Sometimes you can just hop into a series and get settled in right away! Gears of War is a great example; how much of the plot do you really need in order to know that the robots or bug-men who are trying to kill you are the bad guys? Final Fantasy is another, since all of those games are disconnected. That’s definitely not the case with Kingdom Hearts, though, which features a sprawling and convoluted story that requires some serious brainpower to get a handle on, and Kingdom Hearts HD 2.8 Final Chapter Prologue is a great example of a collection intended for a hardcore audience.
Kingdom Hearts HD 2.8 Final Chapter Prologue – which we’ll just call 2.8 in the future – contains a remastered version of the previously 3DS-exclusive Kingdom Hearts: Dream Drop Distance, a new playable section starring Birth by Sleep’s Aqua and Back Cover, a video featuring content from Kingdom Hearts X (Chi). It’s a pretty sizable amount of content, but, well…
So let’s go ahead and get this out of the way: you’re not really getting the cream of the crop when it comes to remastered games here. Dream Drop Distance isn’t generally considered to be one of the Kingdom Hearts series’ high points; it incorporated a lot of gimmicky touch screen stuff and didn’t feel like it advanced the series’ labyrinthine plot in many significant ways. The overall consensus seems to be “Hey, at least it’s not 358/2 Days,” referring to the oft-maligned 3DS spinoff starring dark horse hero Roxas.
A quick rundown: Sora and Riku, the hero and anti-hero that the plot revolves around, are learning how to become Keyblade masters, even though they already were, because they originally learned the wrong way…or something. It’s an excuse to go to a lot of Disney worlds and do a lot of Disney things. There’s new not-Heartless enemies called Dream Eaters, and you’re able to convert them to fight on your side as Spirits. Also, the characters from The World Ends With You, a fantastic Square-Enix portable title, show up as cameos, which is cute.

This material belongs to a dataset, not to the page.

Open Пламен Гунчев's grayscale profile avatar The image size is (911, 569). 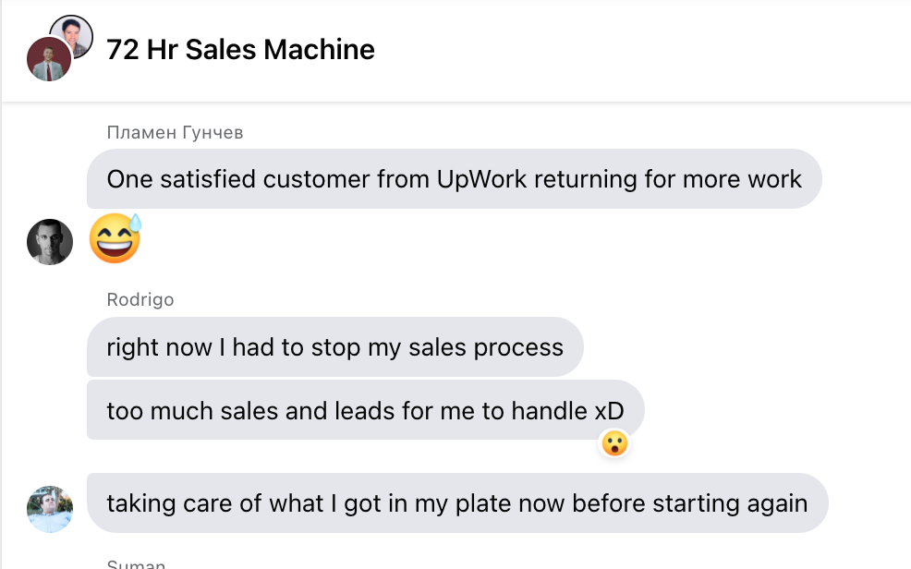[50, 242]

2.8’s version of the game does help 3D a little bit, namely by turning a lot of the gimmicky touch screen nonsense into gimmicky controller nonsense instead. The game’s worlds also feel a lot less cramped and the game’s framerate doesn’t chug like it used to, which is to be expected given the more powerful system it’s running on. That doesn’t save the game from feeling like a goofy soup of half-ideas, like forcing you to unwillingly switch between the two protagonists or incorporating a bizarre virtual pet/crafting system, but at least the issues are conceptual rather than technical at this point.
There’s also the elephant in the room: for a game that, at its core, is about Final Fantasy and Disney characters teaming up to fight bad guys, Kingdom Hearts’ plot is basically incomprehensible if you haven’t been playing since the first game, if you didn’t already get that from the existence of a game called Kingdom Hearts X (Chi). Dream Drop Distance in particular relies on you having at least a basic idea of what’s going on in order to make any sense at all. Unless you’re a hardcore Kingdom Hearts fan, you probably won’t have that basic idea, and the game doesn’t really go out of its way to help. Expect to spend some time on Wikia (or, I suppose, Fandom by Wiki as it’s now known) if you’re just now stepping back into the series – and Mickey help you if this is your first Kingdom Hearts game.

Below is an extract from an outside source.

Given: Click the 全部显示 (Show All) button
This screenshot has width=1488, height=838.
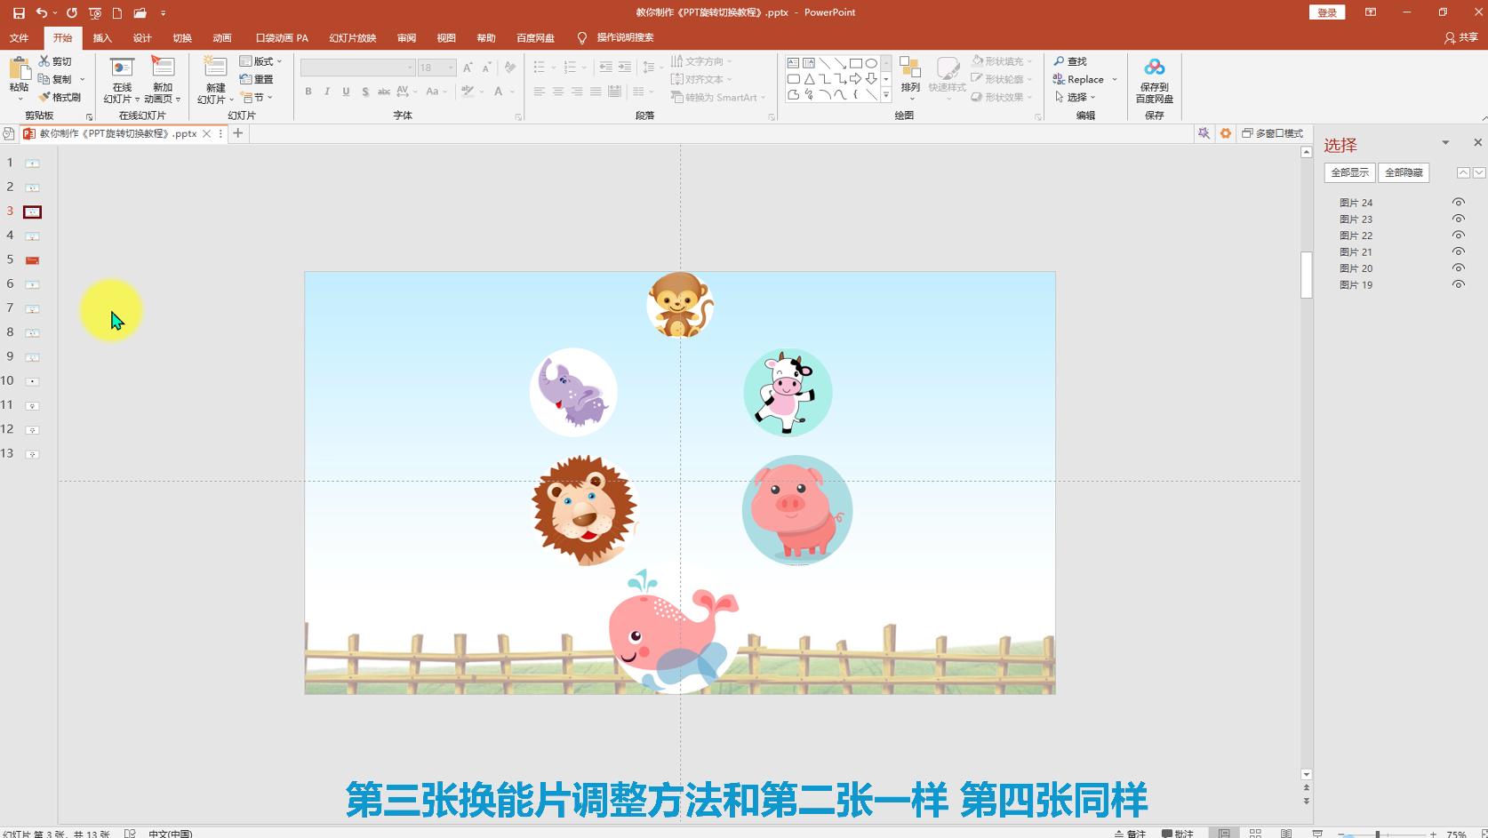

The same can be said for the rest of this collection as well; Back Cover relies on you knowing enough about the lore to be interested in Kingdom Hearts Chi, while the new stage starring Aqua isn’t going to do much for you if you haven’t been on top of the plot since Birth By Sleep. It’s not bad, per se, but this collection is much more focused on the hardcore Kingdom Hearts-loving demographic than 2014’s Kingdom Hearts 2.5 HD Remix, which included the vastly more accessible Kingdom Hearts 2 and Birth By Sleep.
That pretty much boils this collection down, actually: hardcore fans need only apply with Kingdom Hearts HD 2.8 Final Chapter Prologue. It’s a technically capable collection that does its job, but it requires significant familiarity with the series to appreciate it. Others are probably better off waiting for the upcoming Kingdom Hearts 1.5 + 2.5 Remix, which will include the first and second games as well as plenty of other content goodies. This isn’t a bad collection by any stretch, but to anyone but a hardcore fan, it’ll feel like walking into a movie halfway through.